On the afternoon of Wednesday, Sep. 16, I flew the last leg of my journey on Air Jordan from Beirut to Jerusalem. We had magnificent views of Mount Lebanon, the great valley of the Biqe'a, Mount Hermon, Damascus, the black rocks of the Hauran, and the hills of Basan, on our way to Amman, where the plane first stopped. The plane had to go in this rather round-about way in order to avoid flying over Israel. Again on the short flight from Amman to Jerusalem we had fine views of the land below, especially of the Jordan Valley and Jericho. At the Jerusalem airport I ran into some trouble with the custom officials. At Beirut I had bought a portable typewriter at what I think was a very good bargain, Beirut is a tax-free port, and many good things, such as Swiss watches, can be bought there cheaper than in most other places. When I was questioned at the Jerusalem airport about the typewriter, I had to admit that it was brandnew, just bought that morning. So I and the typewriter were hauled to the office of the Lord High Custom official. After much discussion in Arabic among the various men there, not a word of which I could understand, I was told that, since I had come as Annual Professor of the American School in Jerusalem and since I was going to use the typewriter for my work there, I would be let free of the custom duties this time; but don't do it again. I assured them that I had no intention of buying another typewriter in Lebanon or elsewhere.

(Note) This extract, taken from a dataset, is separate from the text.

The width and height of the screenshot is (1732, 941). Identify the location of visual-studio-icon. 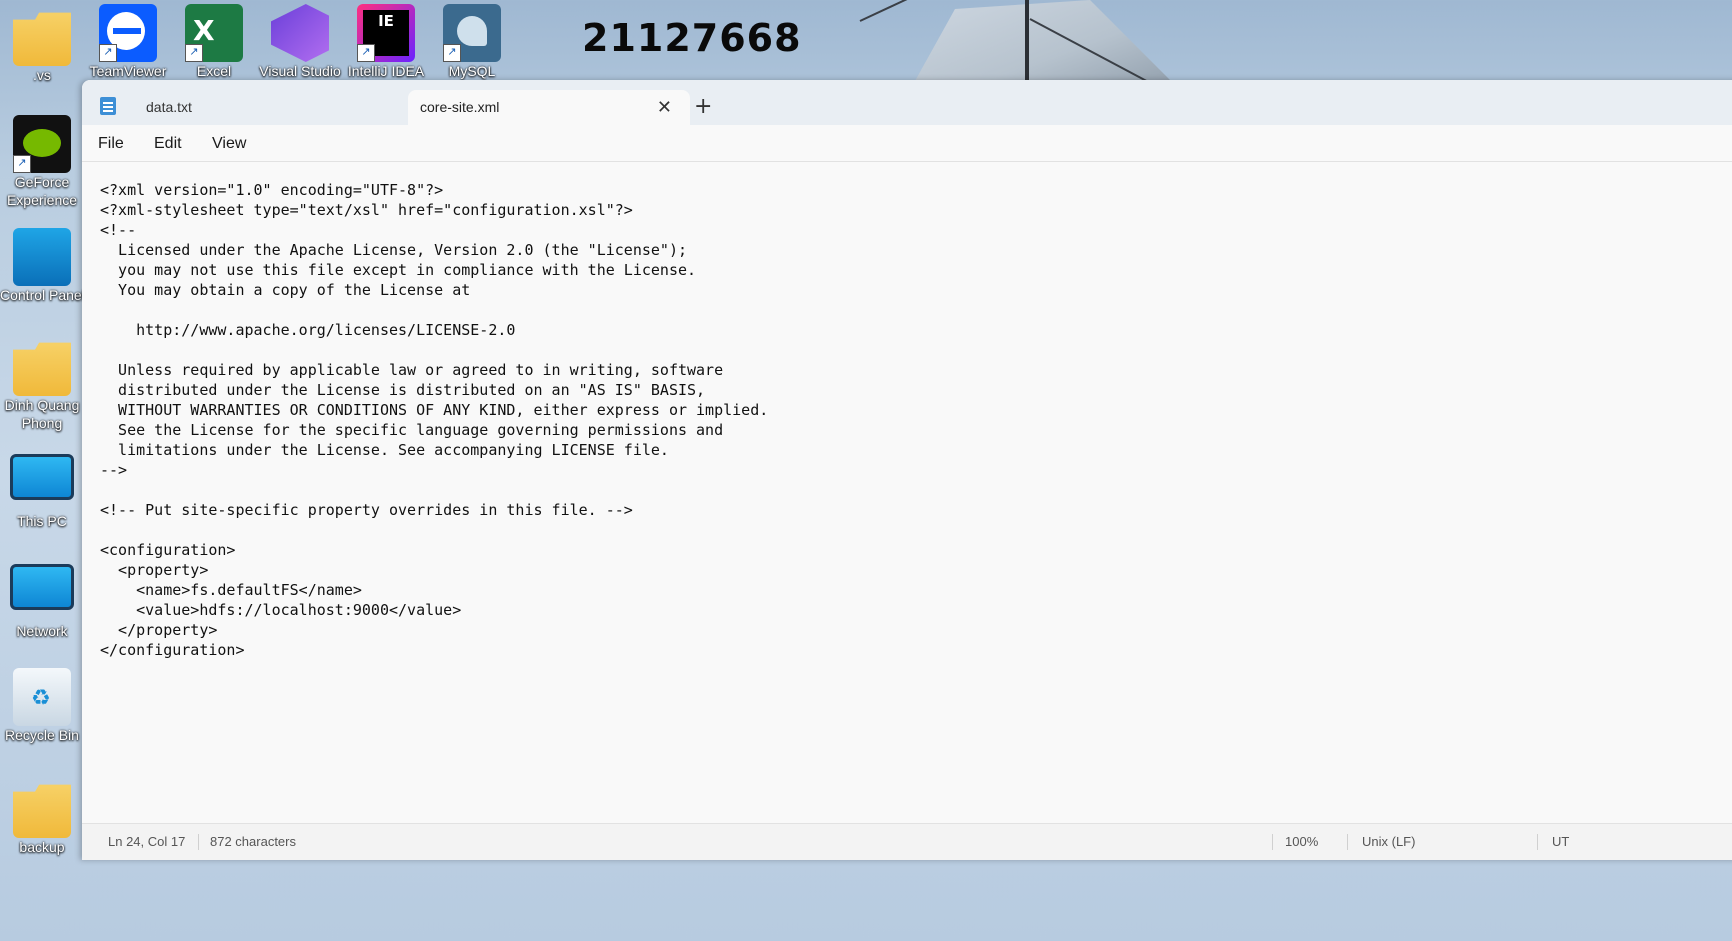
(300, 33).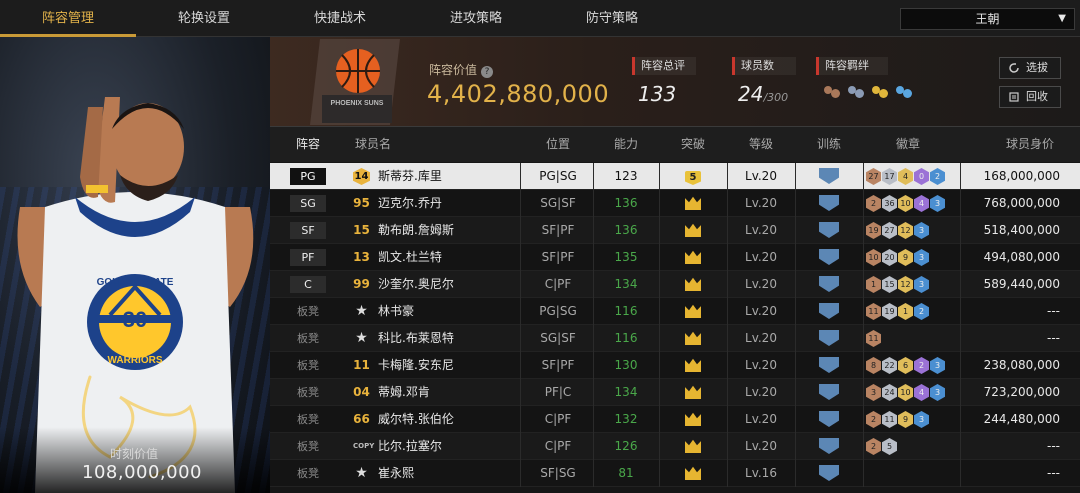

This letter has gone too far already. I must save for another letter an account of Jerusalem and my first days here. It is now a month since I have left Washington. Though my long trip was very enjoyable, I am glad that it is over and that I can settle down, begin to feel that this is my new (temporary) home--and do some serious work.

Assuring you that I will not forget you in my prayers at the various holy places in the Holy City and the Holy Land,

Cordially yours, Louis F. Hartman, C.SS.R.